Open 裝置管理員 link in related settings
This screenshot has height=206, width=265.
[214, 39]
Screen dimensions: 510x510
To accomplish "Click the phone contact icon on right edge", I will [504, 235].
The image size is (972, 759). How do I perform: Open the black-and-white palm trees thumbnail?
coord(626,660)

..............................

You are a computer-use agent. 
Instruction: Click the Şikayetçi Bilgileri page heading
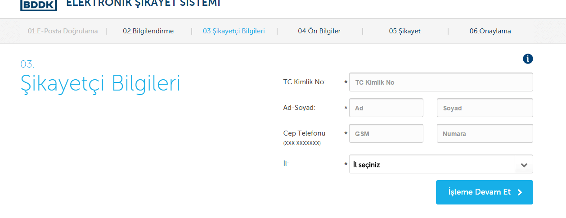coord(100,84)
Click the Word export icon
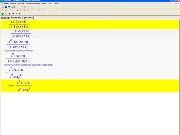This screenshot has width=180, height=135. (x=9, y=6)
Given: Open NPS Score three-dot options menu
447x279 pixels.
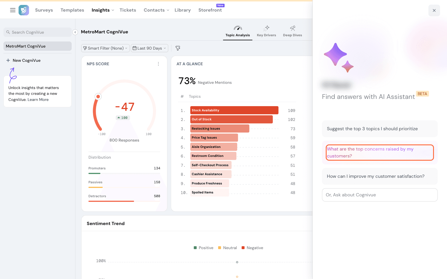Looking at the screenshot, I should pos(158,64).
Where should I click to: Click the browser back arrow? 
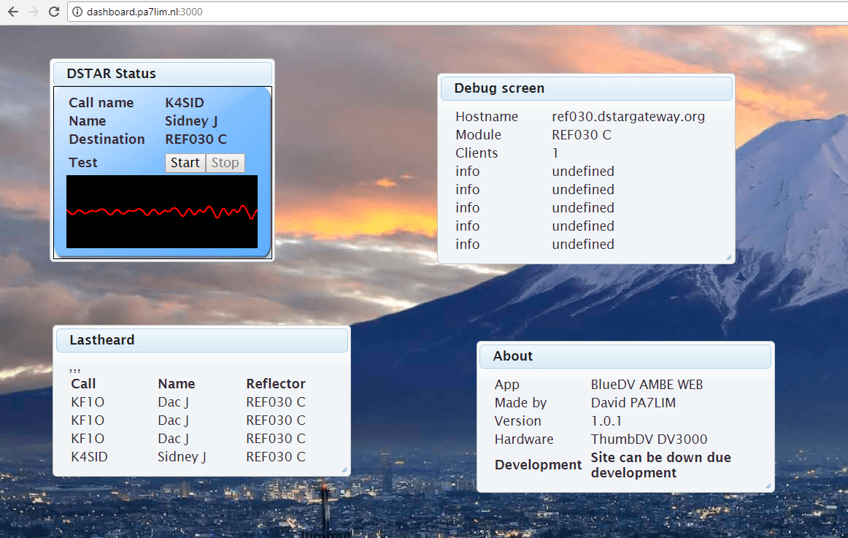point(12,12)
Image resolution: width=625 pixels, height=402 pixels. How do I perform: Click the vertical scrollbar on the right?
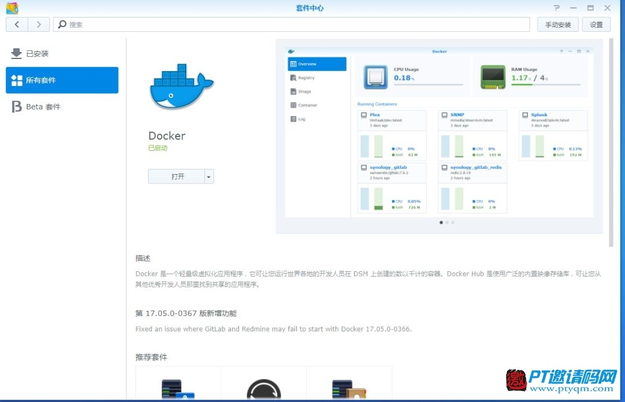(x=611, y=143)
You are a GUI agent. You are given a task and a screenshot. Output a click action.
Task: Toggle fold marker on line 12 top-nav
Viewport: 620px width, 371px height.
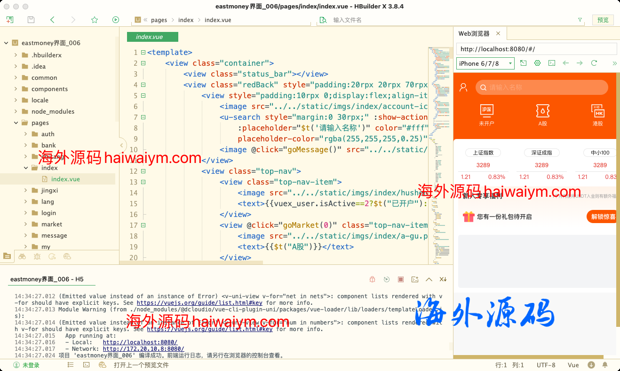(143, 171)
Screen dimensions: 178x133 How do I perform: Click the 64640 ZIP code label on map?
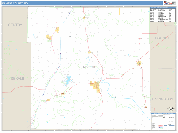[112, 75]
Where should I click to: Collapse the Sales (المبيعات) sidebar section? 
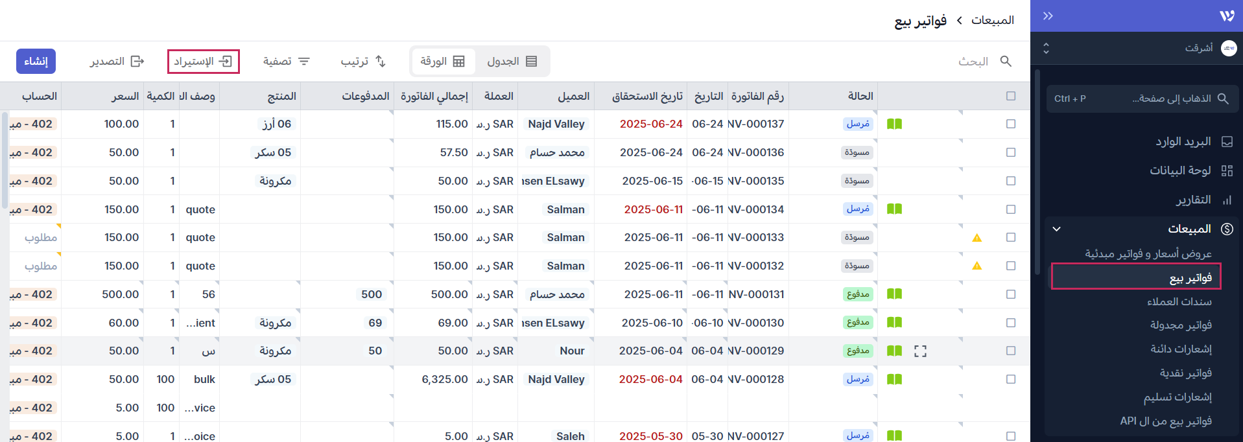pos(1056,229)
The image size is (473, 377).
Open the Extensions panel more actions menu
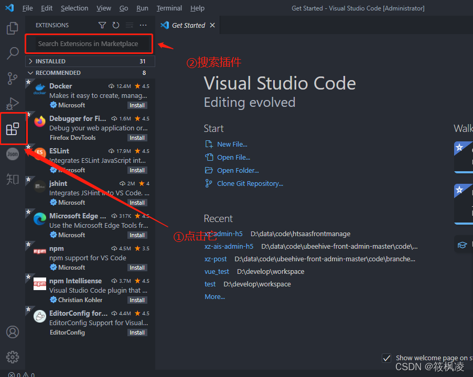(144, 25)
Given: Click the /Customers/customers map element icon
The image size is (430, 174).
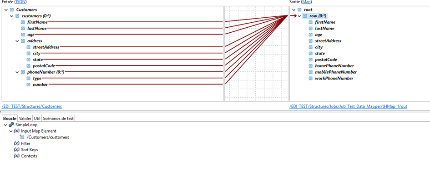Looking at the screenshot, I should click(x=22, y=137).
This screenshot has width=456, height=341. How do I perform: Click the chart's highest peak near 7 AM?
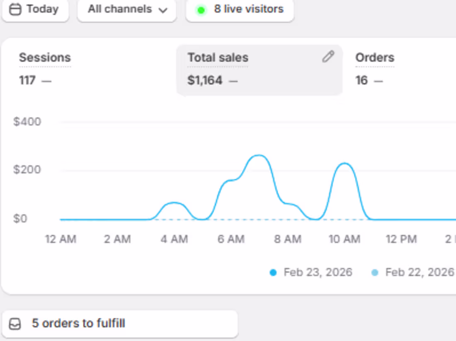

..............................

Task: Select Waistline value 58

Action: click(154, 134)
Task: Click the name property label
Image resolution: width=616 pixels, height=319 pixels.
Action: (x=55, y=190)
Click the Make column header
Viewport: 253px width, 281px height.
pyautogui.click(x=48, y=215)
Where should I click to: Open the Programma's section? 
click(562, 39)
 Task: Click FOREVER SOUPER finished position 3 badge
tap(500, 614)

..............................

**What you are asked to do**: Only the lines above from the one containing "Viewport: 620px width, 371px height." through the one containing "This screenshot has width=456, height=341." should be returned, verbatim and inclusive, with pictures excluded.

**Result of the exercise**:
Viewport: 620px width, 371px height.
(143, 171)
Screen dimensions: 178x133 How do I perform: Click the 64640 ZIP code label on map?
[112, 75]
Where should I click to: Collapse the Sales (المبيعات) sidebar section? 
pos(1056,229)
The image size is (473, 377).
Open the Extensions panel more actions menu
(144, 25)
Given: Click the /Customers/customers map element icon
The image size is (430, 174).
Looking at the screenshot, I should click(x=22, y=137).
This screenshot has width=456, height=341. How do I perform: Click the chart's highest peak near 7 AM?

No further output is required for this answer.